## SET EXERCISE 1
In the magnetic lifting assembly passage, what part can be slid forward to hold turn lever 36 in its "on" position?

Referring further simultaneously to FIGS. 1 and 2, the instant inventive magnetic lifting assembly preferably further comprises tine clamping means, such means preferably comprising lateral and oppositely lateral helically threaded shafts 14 and 18, such shafts 14 and 18 being threadedly received within internally helically threaded apertures extending laterally through the outer side walls of the sleeves 4 and 8. Turning means, preferably in the form of manually turnable knobs 12 and 16, are preferably fixedly attached to the outer ends of the threaded shafts 14 and 18. In use of the inventive assembly, such turn knobs 12 and 16 may be manually turned and counter turned for alternatively tightening their shafts' inner ends against the outer side walls of the lift tines 22 and 24. Compressive clamping forces exerted by the shafts 14 and 18 secures the tines 22 and 24 within the bores 6 and 10 of the sleeves 4 and 8. Counter turning of knobs 12 and 16 advantageously allows the assembly 1 to be forwardly slidably removed from their engagements with the lift tines 22 and 24. The tine clamping means depicted in FIG. 2 as combinations of helically threaded apertures, threaded shafts 14 and 18 and turn knobs 12 and 16 are considered as representative of other commonly known clamping and article securing mechanism such as lever actuated pressure cams (not depicted) and over center latches (not depicted).

Referring to FIGS. 1 and 2, a permanent magnet component of the instant inventive magnetic lifting assembly is referred to generally by Reference Arrow 30. The permanent magnet 30 preferably comprises and encases a longitudinally extending bank of permanent horseshoe sub-magnets whose north and south poles are downwardly oriented to communicate with. Referring further to FIG. 3, lower contact faces 42 and 44 of the magnet assembly 30 downwardly emanate a vector magnetic field 51. In order to ascribe to the permanent magnet 30, an effective “on/off” function similar to that achieved through electrical switching of an electro-magnet, a rotatable magnetic field armaturing element is preferably additionally mounted within the casing of the permanent magnet 30. Such armaturing element preferably rotates about axle 34 and may be manually actuated by turn lever 36. Upon pivoting movement of the turn lever 36 to its off position, as depicted in FIGS. 1 and 3, such internal rotatable element internally shunts or armatures the lines of magnetic flux between the magnets' poles, resulting in a substantial reduction of the strength of the downwardly emanated magnetic field 51. Alternatively, upon opposite pivoting movement of the turn lever 36 to its “on” position, as depicted in FIG. 2, such rotatable armaturing element ceases armaturing and shunting the magnetic field, resulting in an increase of the strength of the magnetic field 51. The permanent magnet 30 preferably further presents a rotation stop 38 which selectively and alternatively stops the rotation of the turn lever 36 in its “off” or “on” position. Also, the permanent magnet 30 preferably further includes a slide latch 40 which, upon movement of the turn lever 36 to its on position, may be forwardly slidably moved to securely hold the lever 36 in its “on” position.

## SET EXERCISE 2
Please turn the entries below into a numbered list, starting with the line that contains "Click the Browse button" and going on through the line that contains "coord(532,196)". Leave out blank lines and the pictures.

## AVAILABLE RECORDS
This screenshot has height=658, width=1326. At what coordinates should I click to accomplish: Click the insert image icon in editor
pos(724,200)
...
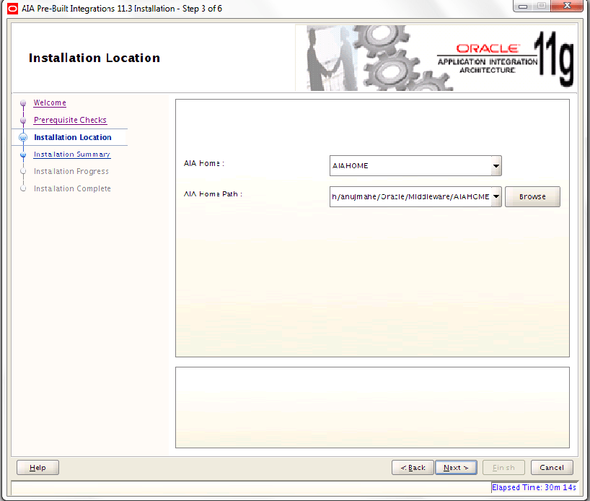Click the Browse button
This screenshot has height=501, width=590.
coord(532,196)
* * *
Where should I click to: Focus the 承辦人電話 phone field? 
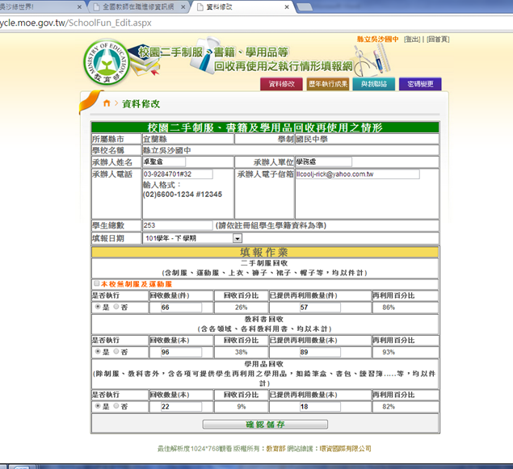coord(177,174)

## RESULT 1
Slide latch 40.

## RESULT 2
1. Click the Browse button
2. This screenshot has height=501, width=590.
3. coord(532,196)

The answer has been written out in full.